The tree is the centerpiece of the 44th annual Governor’s Carol-lighting to welcome the holiday season, which will be Monday, November 28 at 6pm.
“There are very few trees that grow the right size and are sturdy enough to put lots of lights and ornaments on,” said Jane Suggs, who leads the decorating effort for the Garden Club.
The tree is mostly finished now, with a few finishing touches to go. Those include more than 20 presents that go underneath the tree and several lighted wreaths to adorn the Statehouse itself. It takes five days for volunteers just to decorate the tree, alone.
Suggs said the process actually starts much earlier– a tree is chosen over the summer, while new ornaments and packages are made and old ones are repainted throughout the year.
There are several tricks involved in making the tree look picture-perfect. 10 smaller fir trees are installed at the large tree’s base, to help flesh it out and hide any bald spots. Another trick involves placing larger ornaments at the top of the tree so they appear to be the same size as those closer to the ground.

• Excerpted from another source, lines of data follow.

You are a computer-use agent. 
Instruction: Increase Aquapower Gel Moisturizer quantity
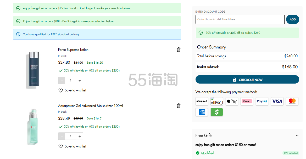[80, 136]
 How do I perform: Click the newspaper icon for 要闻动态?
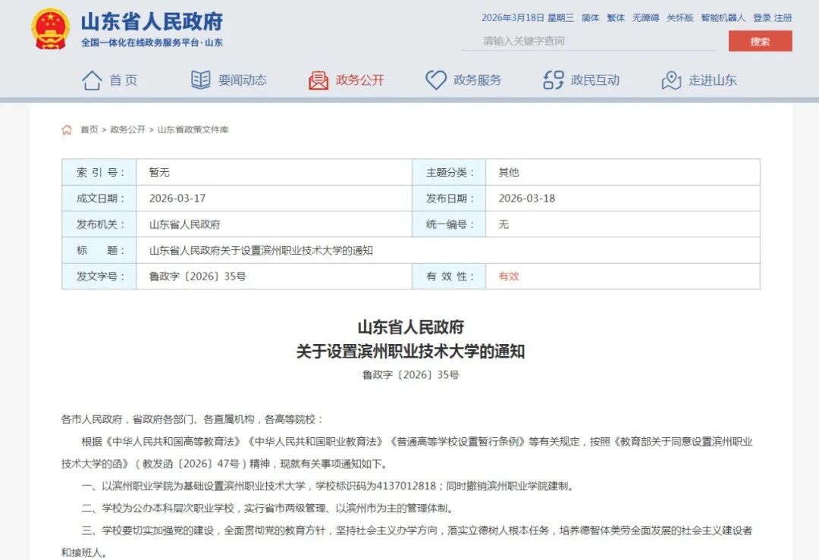(x=200, y=80)
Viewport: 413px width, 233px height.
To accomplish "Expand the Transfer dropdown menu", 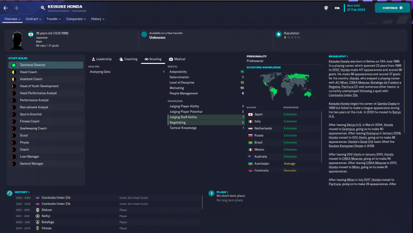I will pos(53,19).
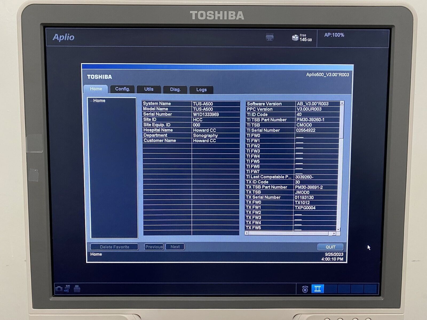427x320 pixels.
Task: Open the Logs tab
Action: (201, 90)
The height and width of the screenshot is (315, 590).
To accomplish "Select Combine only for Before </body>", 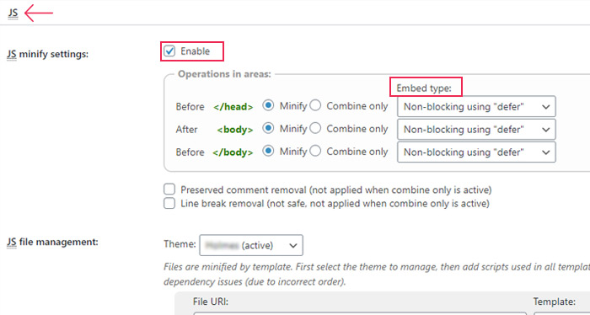I will tap(315, 151).
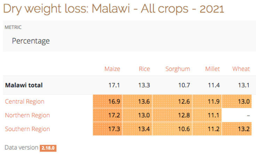Select Central Region wheat value 13.0
The image size is (256, 160).
point(243,101)
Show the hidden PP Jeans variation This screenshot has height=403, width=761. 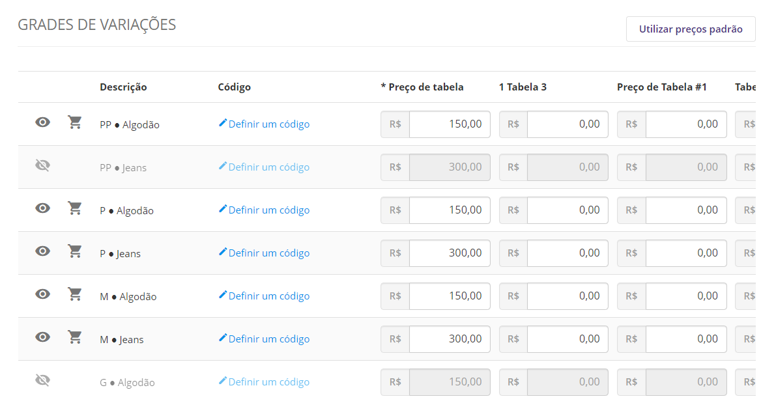tap(43, 166)
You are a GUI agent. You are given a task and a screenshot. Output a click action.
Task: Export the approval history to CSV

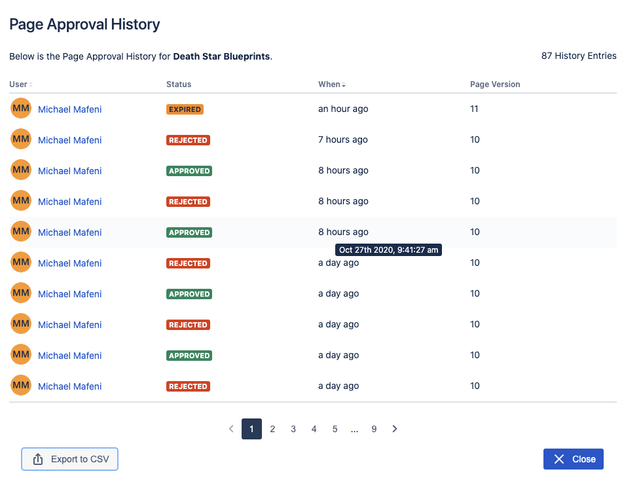coord(70,459)
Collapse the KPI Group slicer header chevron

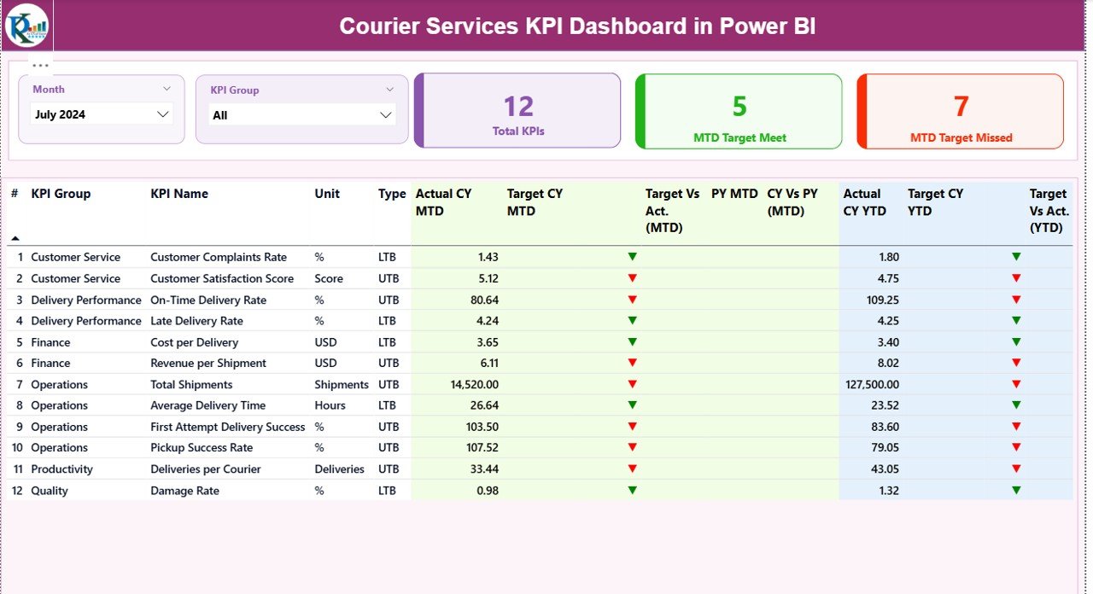click(390, 90)
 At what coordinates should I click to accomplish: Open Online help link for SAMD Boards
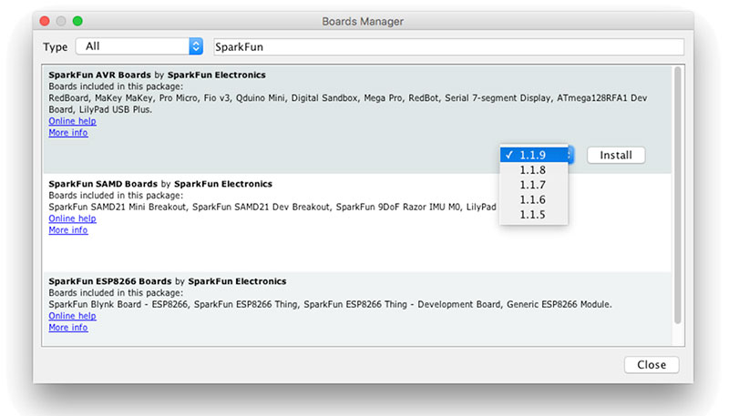[72, 218]
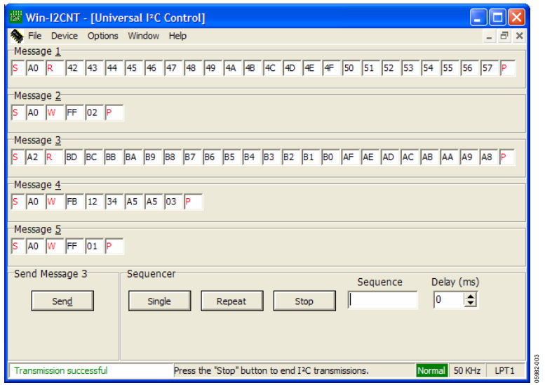
Task: Click the green Normal status indicator
Action: pos(431,370)
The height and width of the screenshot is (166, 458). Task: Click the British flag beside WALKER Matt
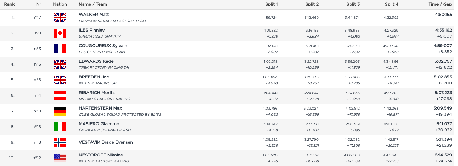coord(60,18)
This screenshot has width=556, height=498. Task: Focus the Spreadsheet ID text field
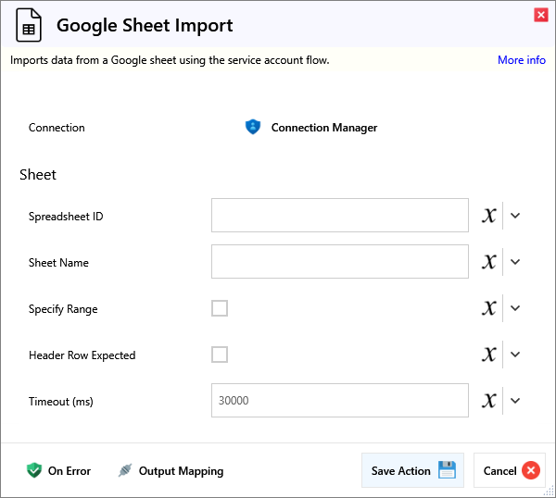(x=339, y=216)
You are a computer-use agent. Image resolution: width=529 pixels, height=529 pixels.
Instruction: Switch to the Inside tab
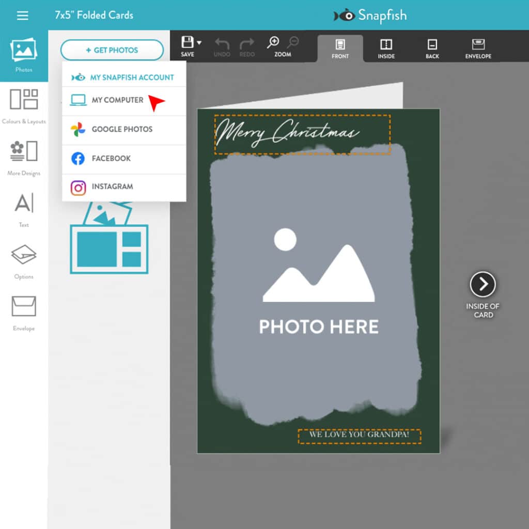(385, 48)
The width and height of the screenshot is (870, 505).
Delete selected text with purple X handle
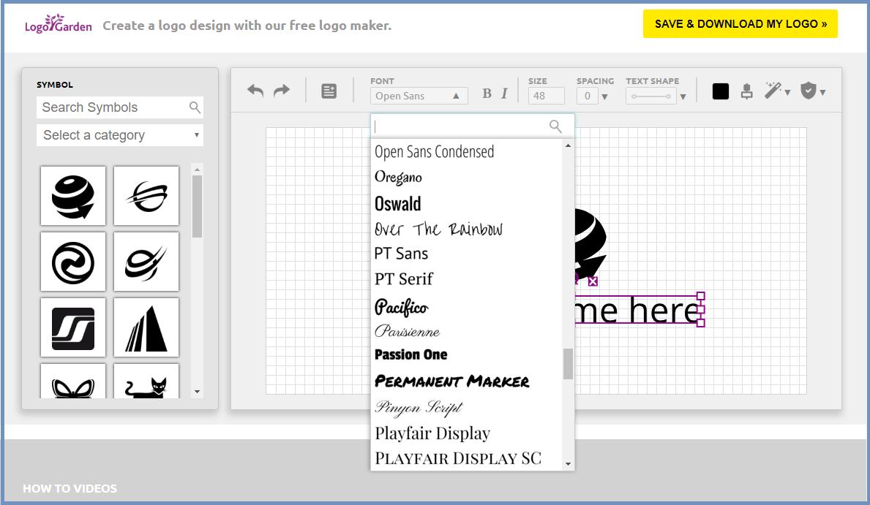tap(593, 281)
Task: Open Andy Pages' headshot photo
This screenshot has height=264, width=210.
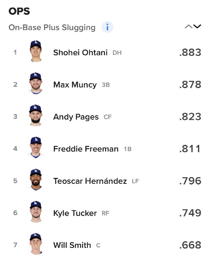Action: coord(36,116)
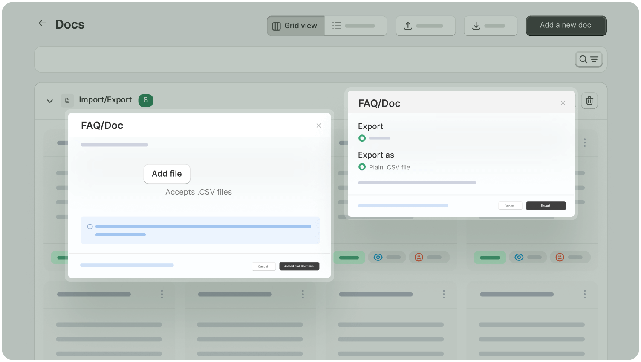Click the red sad face icon

pos(419,257)
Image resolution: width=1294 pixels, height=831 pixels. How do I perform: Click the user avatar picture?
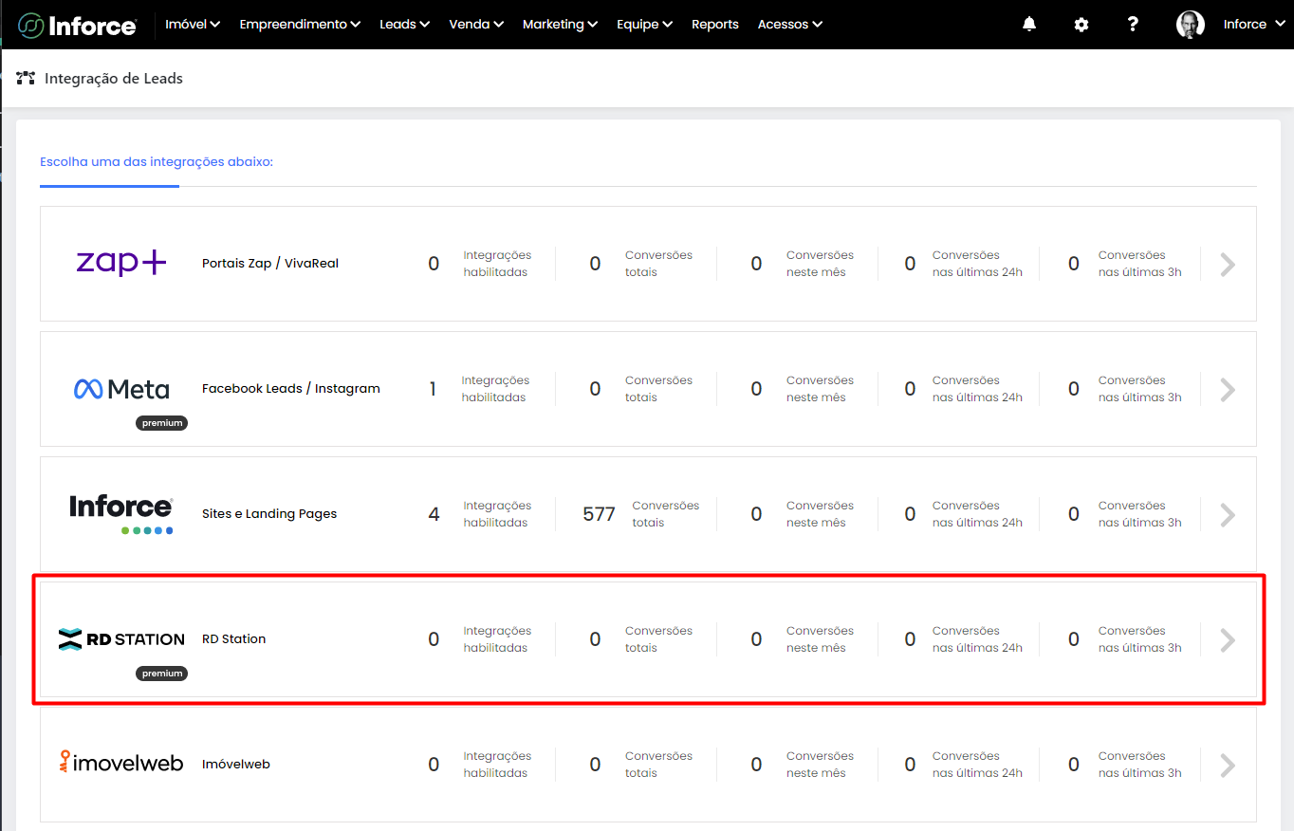(1190, 25)
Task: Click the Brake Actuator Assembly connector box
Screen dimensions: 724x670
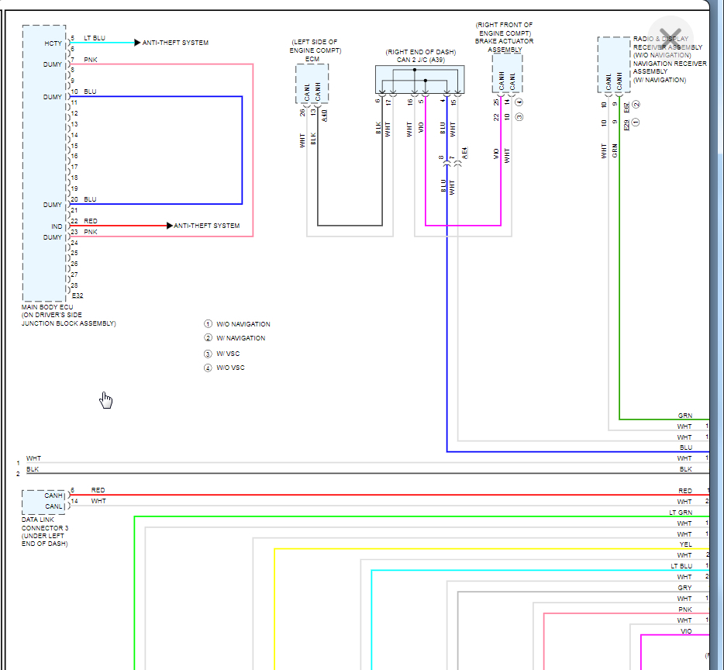Action: (x=507, y=73)
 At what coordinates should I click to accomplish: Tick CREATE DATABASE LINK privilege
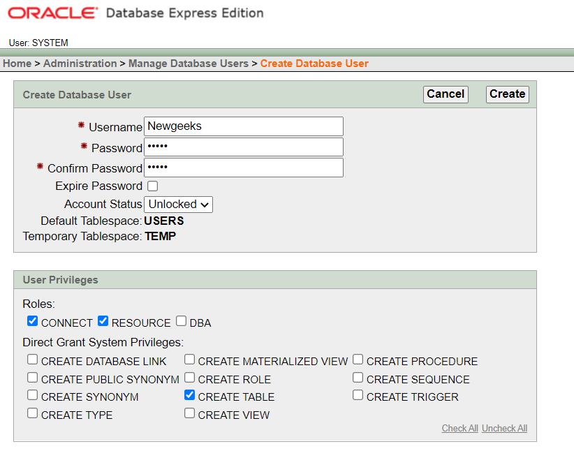coord(33,360)
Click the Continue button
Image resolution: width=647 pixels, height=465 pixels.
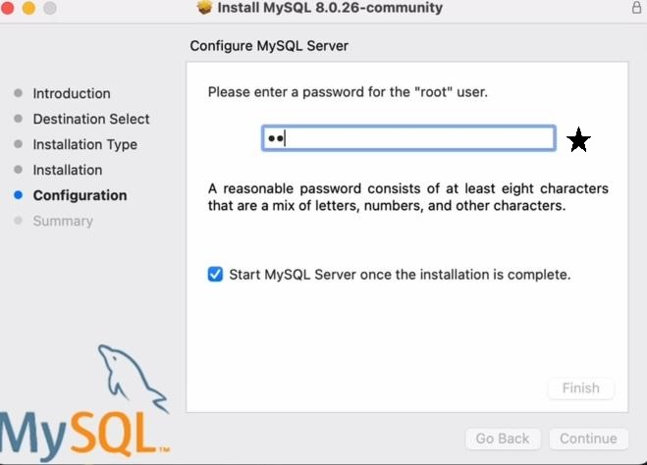tap(588, 439)
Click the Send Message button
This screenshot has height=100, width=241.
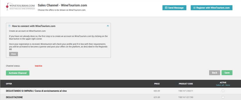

No state money goes into the effort, only Garden Club donations. However, the state did design the gigantic stand needed to keep the tree upright. The stand is meant to hold the tree up even if Category Five hurricane winds blow through the city.
“It’s something that you’re doing for the citizens of South Carolina,” Suggs said, “It gives me joy to have something that turns out beautiful. It takes a lot more effort than you’d think it does.”
The Carol-lighting next Monday night will include performances from area choirs and bands. The event was nearly canceled last year due to a lack of community involvement, but an effort by Columbia leaders helped keep it alive.